===== GIVEN DATA =====

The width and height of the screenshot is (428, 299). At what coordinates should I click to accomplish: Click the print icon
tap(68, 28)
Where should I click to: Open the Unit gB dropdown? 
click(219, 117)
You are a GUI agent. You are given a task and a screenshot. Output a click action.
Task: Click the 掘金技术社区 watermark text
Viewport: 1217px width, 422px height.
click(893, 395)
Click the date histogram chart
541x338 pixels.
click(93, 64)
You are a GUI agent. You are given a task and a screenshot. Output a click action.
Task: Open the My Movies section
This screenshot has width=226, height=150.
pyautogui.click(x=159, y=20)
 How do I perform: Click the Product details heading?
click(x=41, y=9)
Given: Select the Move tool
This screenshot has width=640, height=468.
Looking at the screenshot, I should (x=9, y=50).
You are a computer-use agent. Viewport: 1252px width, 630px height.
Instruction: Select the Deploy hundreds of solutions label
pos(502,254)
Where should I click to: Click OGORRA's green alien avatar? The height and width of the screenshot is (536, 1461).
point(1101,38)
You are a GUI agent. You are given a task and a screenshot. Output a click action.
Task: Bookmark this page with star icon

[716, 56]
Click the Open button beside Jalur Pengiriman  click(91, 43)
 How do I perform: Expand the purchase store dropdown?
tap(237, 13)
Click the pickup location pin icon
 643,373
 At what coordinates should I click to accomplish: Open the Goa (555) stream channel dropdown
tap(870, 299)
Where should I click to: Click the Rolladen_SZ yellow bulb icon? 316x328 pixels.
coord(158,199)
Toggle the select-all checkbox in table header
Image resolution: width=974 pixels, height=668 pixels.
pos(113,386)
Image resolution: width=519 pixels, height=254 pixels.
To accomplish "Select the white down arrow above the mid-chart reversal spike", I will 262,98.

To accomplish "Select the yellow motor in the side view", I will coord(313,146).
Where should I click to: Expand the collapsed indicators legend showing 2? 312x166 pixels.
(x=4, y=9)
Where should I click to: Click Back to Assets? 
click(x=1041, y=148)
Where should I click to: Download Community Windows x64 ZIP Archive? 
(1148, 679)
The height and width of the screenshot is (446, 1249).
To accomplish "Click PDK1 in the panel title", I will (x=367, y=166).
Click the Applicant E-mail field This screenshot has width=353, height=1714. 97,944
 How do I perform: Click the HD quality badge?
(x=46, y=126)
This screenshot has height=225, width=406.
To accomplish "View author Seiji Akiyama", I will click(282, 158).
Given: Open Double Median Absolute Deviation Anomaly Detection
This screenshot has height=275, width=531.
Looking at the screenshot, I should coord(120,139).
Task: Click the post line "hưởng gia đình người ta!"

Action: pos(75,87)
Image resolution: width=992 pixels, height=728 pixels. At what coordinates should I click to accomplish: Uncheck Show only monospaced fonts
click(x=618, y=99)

=====

§ **PROBLEM STATEMENT**
Quote all of the data above word for word, leaving nothing out.

§ **CORRECT ANSWER**
The width and height of the screenshot is (428, 299). At what coordinates should I click to accomplish: Click the print icon
tap(68, 28)
Where should I click to: Open the Unit gB dropdown? 
click(219, 117)
You are a GUI agent. You are given a task and a screenshot. Output a click action.
Task: Click the 掘金技术社区 watermark text
Viewport: 1217px width, 422px height.
click(893, 395)
Click the date histogram chart
541x338 pixels.
click(93, 64)
You are a GUI agent. You are given a task and a screenshot. Output a click action.
Task: Open the My Movies section
This screenshot has width=226, height=150.
pyautogui.click(x=159, y=20)
 How do I perform: Click the Product details heading?
click(x=41, y=9)
Given: Select the Move tool
This screenshot has width=640, height=468.
Looking at the screenshot, I should (x=9, y=50).
You are a computer-use agent. Viewport: 1252px width, 630px height.
Instruction: Select the Deploy hundreds of solutions label
pos(502,254)
Where should I click to: Click OGORRA's green alien avatar? The height and width of the screenshot is (536, 1461).
point(1101,38)
You are a GUI agent. You are given a task and a screenshot. Output a click action.
Task: Bookmark this page with star icon

[716, 56]
Click the Open button beside Jalur Pengiriman  click(91, 43)
 How do I perform: Expand the purchase store dropdown?
tap(237, 13)
Click the pickup location pin icon
 643,373
 At what coordinates should I click to accomplish: Open the Goa (555) stream channel dropdown
tap(870, 299)
Where should I click to: Click the Rolladen_SZ yellow bulb icon? 316x328 pixels.
coord(158,199)
Toggle the select-all checkbox in table header
Image resolution: width=974 pixels, height=668 pixels.
pos(113,386)
Image resolution: width=519 pixels, height=254 pixels.
To accomplish "Select the white down arrow above the mid-chart reversal spike", I will 262,98.

To accomplish "Select the yellow motor in the side view", I will coord(313,146).
Where should I click to: Expand the collapsed indicators legend showing 2? 312x166 pixels.
(x=4, y=9)
Where should I click to: Click Back to Assets? 
click(x=1041, y=148)
Where should I click to: Download Community Windows x64 ZIP Archive? 
(1148, 679)
The height and width of the screenshot is (446, 1249).
To accomplish "Click PDK1 in the panel title", I will (x=367, y=166).
Click the Applicant E-mail field This screenshot has width=353, height=1714. 97,944
 How do I perform: Click the HD quality badge?
(x=46, y=126)
This screenshot has height=225, width=406.
To accomplish "View author Seiji Akiyama", I will click(282, 158).
Given: Open Double Median Absolute Deviation Anomaly Detection
This screenshot has height=275, width=531.
Looking at the screenshot, I should coord(120,139).
Task: Click the post line "hưởng gia đình người ta!"

Action: pos(75,87)
Image resolution: width=992 pixels, height=728 pixels. At what coordinates should I click to accomplish: Uncheck Show only monospaced fonts
click(x=618, y=99)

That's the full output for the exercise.